Atypical Jazz

Typisch Wiener Musik Galerie!

Kultur | aus FALTER 45/07 vom 07.11.2007

An drei Tagen im April 1982 fand im Museum des 20. Jahrhunderts ein "Internationales Improvisationsmeeting" statt, das erste Programm der Wiener Musik Galerie (WMG), die im Wesentlichen aus Ingrid Karl, ihrem Lebensgefährten Franz Koglmann sowie deren Telefon- und (mittlerweile) Internetanschluss besteht. Mit einem dreitägigen, unter dem Motto "Atypical Jazz" stehenden Festival begeht nun die WMG ihren 25-jährigen Geburtstag. Wie schon in den vorangegangenen Veranstaltungen und Festivals fokussiert es wieder auf Musikformen "am Schnittpunkt von Jazz und internationaler Moderne, in denen sich avancierte Kompositionstechniken in der Improvisation widerspiegeln und umgekehrt die Erfahrung der Improvisation in Komposition einfließt" (Ingrid Karl).

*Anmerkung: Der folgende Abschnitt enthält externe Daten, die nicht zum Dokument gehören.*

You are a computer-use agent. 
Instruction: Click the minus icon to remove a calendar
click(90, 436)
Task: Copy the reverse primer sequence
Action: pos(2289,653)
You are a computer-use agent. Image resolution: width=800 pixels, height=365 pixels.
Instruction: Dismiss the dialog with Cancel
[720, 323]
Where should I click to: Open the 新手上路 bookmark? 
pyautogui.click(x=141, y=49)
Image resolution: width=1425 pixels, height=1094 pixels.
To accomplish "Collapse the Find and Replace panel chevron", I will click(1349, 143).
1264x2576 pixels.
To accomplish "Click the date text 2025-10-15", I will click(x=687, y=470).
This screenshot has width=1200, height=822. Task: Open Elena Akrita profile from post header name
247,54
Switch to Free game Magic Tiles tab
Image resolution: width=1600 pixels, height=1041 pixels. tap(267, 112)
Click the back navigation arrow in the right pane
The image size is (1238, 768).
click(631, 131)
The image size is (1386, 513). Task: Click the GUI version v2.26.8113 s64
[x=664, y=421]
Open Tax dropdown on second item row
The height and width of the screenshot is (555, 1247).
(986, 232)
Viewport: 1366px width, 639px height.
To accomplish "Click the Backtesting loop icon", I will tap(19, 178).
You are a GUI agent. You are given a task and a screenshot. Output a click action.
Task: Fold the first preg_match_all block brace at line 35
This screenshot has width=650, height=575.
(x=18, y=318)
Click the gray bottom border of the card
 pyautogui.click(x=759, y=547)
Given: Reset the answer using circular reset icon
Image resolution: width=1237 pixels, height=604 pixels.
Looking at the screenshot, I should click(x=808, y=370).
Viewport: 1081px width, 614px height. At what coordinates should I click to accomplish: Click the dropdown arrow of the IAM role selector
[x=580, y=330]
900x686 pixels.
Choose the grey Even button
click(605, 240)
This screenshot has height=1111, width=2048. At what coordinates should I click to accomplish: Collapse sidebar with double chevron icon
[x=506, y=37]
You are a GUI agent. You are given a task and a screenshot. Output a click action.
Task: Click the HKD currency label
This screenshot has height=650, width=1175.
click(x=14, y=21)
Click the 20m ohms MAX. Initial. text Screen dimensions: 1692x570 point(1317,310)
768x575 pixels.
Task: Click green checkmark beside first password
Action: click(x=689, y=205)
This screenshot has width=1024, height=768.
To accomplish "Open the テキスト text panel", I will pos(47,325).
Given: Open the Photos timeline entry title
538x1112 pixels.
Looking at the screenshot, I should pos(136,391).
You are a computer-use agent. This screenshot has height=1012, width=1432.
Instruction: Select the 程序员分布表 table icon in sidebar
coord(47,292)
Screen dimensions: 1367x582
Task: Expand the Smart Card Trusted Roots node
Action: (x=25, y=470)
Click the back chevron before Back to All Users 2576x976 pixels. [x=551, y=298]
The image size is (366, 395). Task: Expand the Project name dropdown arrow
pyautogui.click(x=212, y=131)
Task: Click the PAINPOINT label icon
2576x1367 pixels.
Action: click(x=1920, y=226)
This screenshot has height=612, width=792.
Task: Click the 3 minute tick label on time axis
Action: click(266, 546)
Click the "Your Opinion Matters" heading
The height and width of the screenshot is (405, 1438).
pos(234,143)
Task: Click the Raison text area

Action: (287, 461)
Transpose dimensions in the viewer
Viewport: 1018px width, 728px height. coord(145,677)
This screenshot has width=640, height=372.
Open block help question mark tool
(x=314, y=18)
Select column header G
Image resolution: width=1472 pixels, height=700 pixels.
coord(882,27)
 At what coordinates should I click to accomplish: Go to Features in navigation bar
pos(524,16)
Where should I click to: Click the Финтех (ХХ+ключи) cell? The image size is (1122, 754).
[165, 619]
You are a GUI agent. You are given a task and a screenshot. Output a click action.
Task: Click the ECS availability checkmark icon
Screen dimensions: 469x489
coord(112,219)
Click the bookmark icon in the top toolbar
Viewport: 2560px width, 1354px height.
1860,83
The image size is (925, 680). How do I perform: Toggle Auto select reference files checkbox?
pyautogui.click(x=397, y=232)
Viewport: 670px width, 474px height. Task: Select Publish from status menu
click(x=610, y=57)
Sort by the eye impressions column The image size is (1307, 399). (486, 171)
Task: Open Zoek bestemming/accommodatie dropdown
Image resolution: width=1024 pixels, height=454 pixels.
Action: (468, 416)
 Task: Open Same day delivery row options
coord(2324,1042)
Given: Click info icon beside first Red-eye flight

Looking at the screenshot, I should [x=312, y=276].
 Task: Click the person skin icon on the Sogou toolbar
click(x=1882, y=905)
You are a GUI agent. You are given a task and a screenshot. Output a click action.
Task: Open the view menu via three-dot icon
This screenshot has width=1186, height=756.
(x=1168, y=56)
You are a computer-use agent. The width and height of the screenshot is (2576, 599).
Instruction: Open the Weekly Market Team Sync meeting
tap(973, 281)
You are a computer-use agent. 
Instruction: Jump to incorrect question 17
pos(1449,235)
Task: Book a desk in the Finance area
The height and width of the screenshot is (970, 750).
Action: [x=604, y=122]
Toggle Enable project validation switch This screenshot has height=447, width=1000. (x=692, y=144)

Franz Koglmanns Pipetet wird zwei Uraufführungen bestreiten (Gast: Julian Schutting), der Pianist Richie Beirach ein Soloprogramm; das String Trio of New York ist ebenso zu Gast wie das Trio des Pianisten Steve Kuhn mit der Sängerin Sheila Jordan, und neben Harald Koelbl (siehe Porträt) wird der 1927 geborene Bob Zieff, der in den Fünfzigerjahren in Kooperation mit Chet Baker neue Maßstäbe der Jazzkomposition setzte, den Samstag mit Eigenkompositionen für sein Chamber Jazz Ensemble gestalten. Begleitet wird das Festival von einer umfänglichen zweisprachigen Publikation, zu der unter anderen Konrad Paul Liessmann, Stuart Nicholson, Bert Noglik, Peter Rüedi oder der Psychoanalytiker Michael Turnheim beigetragen haben, von dem auch das Motto des Festivals stammt.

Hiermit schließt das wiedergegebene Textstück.